> [PROBLEM]:
Print the lines below without any changes, starting with the line that contains "Check the Past Instagram insights checkbox" and going on through the line that contains "Screen dimensions: 774x466 (x=28, y=125)", both included.

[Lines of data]

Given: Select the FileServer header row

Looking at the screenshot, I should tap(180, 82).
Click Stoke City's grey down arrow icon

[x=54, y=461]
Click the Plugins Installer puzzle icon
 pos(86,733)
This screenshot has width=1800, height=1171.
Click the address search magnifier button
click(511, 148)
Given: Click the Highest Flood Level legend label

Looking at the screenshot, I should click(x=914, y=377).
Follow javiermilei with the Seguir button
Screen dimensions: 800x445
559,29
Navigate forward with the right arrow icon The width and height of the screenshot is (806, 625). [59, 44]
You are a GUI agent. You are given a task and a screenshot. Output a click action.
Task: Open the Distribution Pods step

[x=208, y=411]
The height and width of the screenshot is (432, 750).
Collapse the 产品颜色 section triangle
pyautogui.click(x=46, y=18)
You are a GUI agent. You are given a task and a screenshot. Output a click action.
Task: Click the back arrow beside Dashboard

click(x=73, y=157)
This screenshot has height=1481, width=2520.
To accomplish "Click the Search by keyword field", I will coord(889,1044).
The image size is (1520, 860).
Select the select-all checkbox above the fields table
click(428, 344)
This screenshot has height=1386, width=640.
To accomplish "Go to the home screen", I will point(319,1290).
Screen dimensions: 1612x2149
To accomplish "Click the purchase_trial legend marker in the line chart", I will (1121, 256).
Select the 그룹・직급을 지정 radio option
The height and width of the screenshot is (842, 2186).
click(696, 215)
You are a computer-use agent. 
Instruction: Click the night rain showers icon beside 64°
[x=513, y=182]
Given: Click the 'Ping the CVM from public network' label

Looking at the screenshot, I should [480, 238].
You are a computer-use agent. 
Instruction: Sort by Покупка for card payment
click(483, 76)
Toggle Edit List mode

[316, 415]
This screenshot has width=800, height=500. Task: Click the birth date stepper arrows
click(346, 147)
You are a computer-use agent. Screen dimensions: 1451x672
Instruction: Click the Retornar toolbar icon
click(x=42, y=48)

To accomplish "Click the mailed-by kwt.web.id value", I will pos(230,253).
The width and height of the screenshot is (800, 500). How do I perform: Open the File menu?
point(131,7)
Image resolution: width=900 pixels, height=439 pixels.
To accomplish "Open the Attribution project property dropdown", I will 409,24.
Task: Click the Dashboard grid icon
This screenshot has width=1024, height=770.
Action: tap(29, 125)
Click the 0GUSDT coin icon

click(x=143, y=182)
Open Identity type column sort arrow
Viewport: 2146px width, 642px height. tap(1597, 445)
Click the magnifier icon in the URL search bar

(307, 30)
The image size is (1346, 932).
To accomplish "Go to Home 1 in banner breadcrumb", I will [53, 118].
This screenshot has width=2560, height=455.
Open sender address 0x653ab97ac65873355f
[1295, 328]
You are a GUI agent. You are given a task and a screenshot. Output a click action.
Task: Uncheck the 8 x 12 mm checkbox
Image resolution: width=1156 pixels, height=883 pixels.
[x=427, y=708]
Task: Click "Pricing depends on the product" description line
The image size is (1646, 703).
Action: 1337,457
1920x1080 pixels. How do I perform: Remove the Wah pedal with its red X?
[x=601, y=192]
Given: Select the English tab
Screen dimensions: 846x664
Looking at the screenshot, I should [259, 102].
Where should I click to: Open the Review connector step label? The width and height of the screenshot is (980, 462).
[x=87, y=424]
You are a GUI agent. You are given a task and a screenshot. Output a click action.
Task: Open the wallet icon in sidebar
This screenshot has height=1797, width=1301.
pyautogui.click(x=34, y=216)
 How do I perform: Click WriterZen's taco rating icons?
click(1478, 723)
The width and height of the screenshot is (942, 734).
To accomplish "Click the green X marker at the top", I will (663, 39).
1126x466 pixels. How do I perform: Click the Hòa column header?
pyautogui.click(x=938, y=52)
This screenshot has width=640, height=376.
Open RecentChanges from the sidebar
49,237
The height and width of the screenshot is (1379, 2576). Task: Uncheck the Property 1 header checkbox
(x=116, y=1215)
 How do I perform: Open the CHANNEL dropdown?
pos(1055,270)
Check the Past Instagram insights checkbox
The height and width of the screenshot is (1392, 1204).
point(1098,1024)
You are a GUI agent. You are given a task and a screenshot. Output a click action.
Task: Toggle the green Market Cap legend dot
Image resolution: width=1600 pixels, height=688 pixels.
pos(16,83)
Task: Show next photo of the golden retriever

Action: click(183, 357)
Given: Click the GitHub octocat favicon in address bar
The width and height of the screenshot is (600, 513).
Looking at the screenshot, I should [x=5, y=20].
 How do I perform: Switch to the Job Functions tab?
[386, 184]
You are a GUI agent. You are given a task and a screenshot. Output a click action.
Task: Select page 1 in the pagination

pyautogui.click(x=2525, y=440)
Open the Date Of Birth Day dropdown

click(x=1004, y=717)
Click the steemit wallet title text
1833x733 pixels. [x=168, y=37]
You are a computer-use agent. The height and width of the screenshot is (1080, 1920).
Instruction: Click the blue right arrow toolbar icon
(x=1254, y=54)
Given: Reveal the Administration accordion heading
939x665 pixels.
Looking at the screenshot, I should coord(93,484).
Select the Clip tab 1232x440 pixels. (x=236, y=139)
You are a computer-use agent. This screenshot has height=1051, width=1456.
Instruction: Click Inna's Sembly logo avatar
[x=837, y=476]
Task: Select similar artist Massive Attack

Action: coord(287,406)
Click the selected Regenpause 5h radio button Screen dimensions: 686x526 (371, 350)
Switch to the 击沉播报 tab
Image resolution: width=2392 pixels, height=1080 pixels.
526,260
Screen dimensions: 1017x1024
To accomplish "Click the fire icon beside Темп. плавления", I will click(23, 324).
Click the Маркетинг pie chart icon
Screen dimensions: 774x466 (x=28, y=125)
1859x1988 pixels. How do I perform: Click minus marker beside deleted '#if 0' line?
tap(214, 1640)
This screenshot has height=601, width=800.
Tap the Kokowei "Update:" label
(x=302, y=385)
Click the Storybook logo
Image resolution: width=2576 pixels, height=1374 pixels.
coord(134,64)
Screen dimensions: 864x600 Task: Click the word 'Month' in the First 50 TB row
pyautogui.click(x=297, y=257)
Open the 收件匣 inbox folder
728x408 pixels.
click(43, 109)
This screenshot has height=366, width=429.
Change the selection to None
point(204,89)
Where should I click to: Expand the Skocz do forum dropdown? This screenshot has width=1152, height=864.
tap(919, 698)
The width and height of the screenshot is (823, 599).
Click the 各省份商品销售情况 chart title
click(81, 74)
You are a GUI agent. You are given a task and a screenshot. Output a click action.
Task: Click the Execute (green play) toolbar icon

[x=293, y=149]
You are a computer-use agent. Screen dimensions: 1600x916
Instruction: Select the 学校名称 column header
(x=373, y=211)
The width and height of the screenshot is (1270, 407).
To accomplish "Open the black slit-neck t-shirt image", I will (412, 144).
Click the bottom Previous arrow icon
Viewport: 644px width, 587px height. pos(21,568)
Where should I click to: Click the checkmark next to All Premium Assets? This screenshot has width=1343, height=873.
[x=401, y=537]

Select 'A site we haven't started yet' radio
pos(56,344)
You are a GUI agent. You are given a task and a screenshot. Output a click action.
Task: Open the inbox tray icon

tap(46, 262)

> [ANSWER]:
Check the Past Instagram insights checkbox
The height and width of the screenshot is (1392, 1204).
point(1098,1024)
You are a GUI agent. You are given a task and a screenshot. Output a click action.
Task: Toggle the green Market Cap legend dot
Image resolution: width=1600 pixels, height=688 pixels.
pos(16,83)
Task: Show next photo of the golden retriever

Action: click(183, 357)
Given: Click the GitHub octocat favicon in address bar
The width and height of the screenshot is (600, 513).
Looking at the screenshot, I should [x=5, y=20].
 How do I perform: Switch to the Job Functions tab?
[386, 184]
You are a GUI agent. You are given a task and a screenshot. Output a click action.
Task: Select page 1 in the pagination

pyautogui.click(x=2525, y=440)
Open the Date Of Birth Day dropdown

click(x=1004, y=717)
Click the steemit wallet title text
1833x733 pixels. [x=168, y=37]
You are a computer-use agent. The height and width of the screenshot is (1080, 1920).
Instruction: Click the blue right arrow toolbar icon
(x=1254, y=54)
Given: Reveal the Administration accordion heading
939x665 pixels.
Looking at the screenshot, I should coord(93,484).
Select the Clip tab 1232x440 pixels. (x=236, y=139)
You are a computer-use agent. This screenshot has height=1051, width=1456.
Instruction: Click Inna's Sembly logo avatar
[x=837, y=476]
Task: Select similar artist Massive Attack

Action: coord(287,406)
Click the selected Regenpause 5h radio button Screen dimensions: 686x526 (371, 350)
Switch to the 击沉播报 tab
Image resolution: width=2392 pixels, height=1080 pixels.
526,260
Screen dimensions: 1017x1024
To accomplish "Click the fire icon beside Темп. плавления", I will click(23, 324).
Click the Маркетинг pie chart icon
Screen dimensions: 774x466 (x=28, y=125)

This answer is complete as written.